According to rights watchdog Freedom House, Burma ranks among the "worst of the worst" regimes in the world. Its relations with the U.S. saw a breakthrough this month when Hillary Clinton became the first U.S. Secretary of State to visit Burma in more than 50 years. But Burma remains under international sanctions for its human-rights abuses and is considered a pariah state. One of Burma's more prominent partners during its decades of isolation, aside from China and North Korea, has been Russia, which began accepting large numbers of Burmese military officers into its schools since 2001, the same year Russia agreed to build a small nuclear reactor for Burma. (In parallel, Russia reached a deal to sell Burma fighter jets and heavy artillery.)
The reactor sale was formalized in 2007 and, according to the contract, included training for "300-350 nuclear-energy specialists." It also stipulated that the reactor would be used not for military purposes but for scientific and medical research. But that explanation did not sit will with the world's nuclear watchdog, the International Atomic Energy Agency, or IAEA. As a portion of its economy, Burma spends more on its military and less on health care than almost any other country in the world, and the idea that it would splurge on a reactor worth $150 million just to make medical isotopes seemed ridiculous. A reactor that small "would represent no threat to world peace," Robert Kelley, a former director at the IAEA, wrote in an op-ed last month. "But without inspections, there would be constant concerns that even a small facility could be used for nefarious purposes." So far, however, Burma has refused to sign the nuclear agreements that would allow for IAEA inspections, even after evidence surfaced last year of a secret weapons program.
The source of that evidence was Sai Thein Win, a former major in the Burmese military. In 2010, he defected to the West with a cache of secret documents and photographs, which were published by the Democratic Voice of Burma, an opposition news agency based in Oslo. One of the documents appeared to be a military order for a "bomb reactor," while many of the photos showed Sai Thein Win posing with missile parts or with equipment that could be used to enrich uranium. He spoke to TIME by phone in October, but asked not to reveal his location. "If they know where I am, it would not be hard for them to have me taken out."

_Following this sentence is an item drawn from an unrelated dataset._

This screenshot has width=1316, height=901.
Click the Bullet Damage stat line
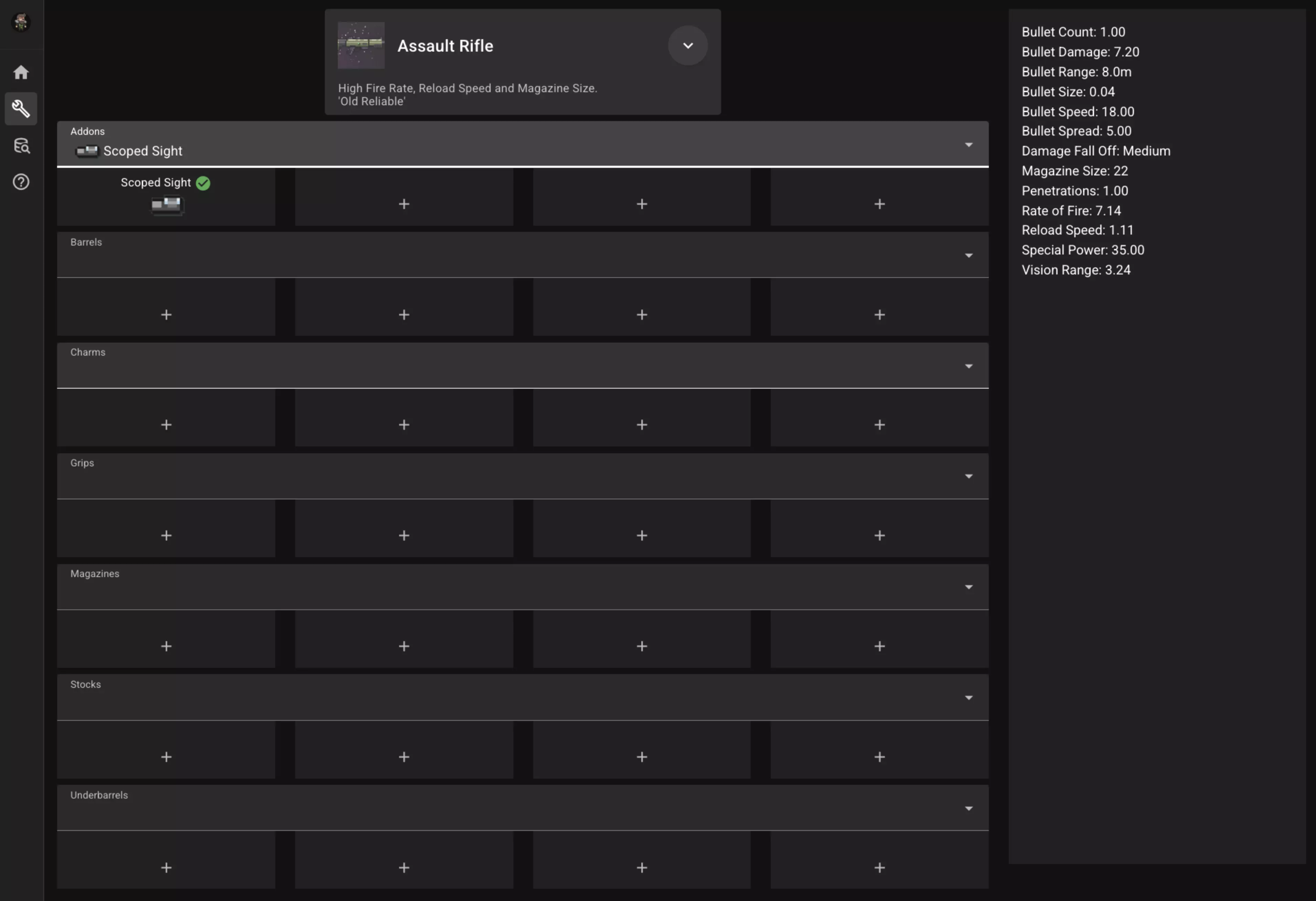(x=1080, y=52)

By his estimate, around 10,000 Burmese students, mostly military officers, have studied at Russia's technical universities, and many of them were sent specifically as part of a nuclear program. He was among the first. In 2001, he says he became one of only three Ph.D. students accepted into Bauman's secretive rocket-engines department, where Gostev is a lecturer. "There was one guy from North Korea, one guy from Iran, and me," Sai Thein Win says. "The only guy who completed the degree in the end was the North Korean, so his rockets would be the ones flying tests over Japanese islands by now." Sai Thein Win's career was less prodigious.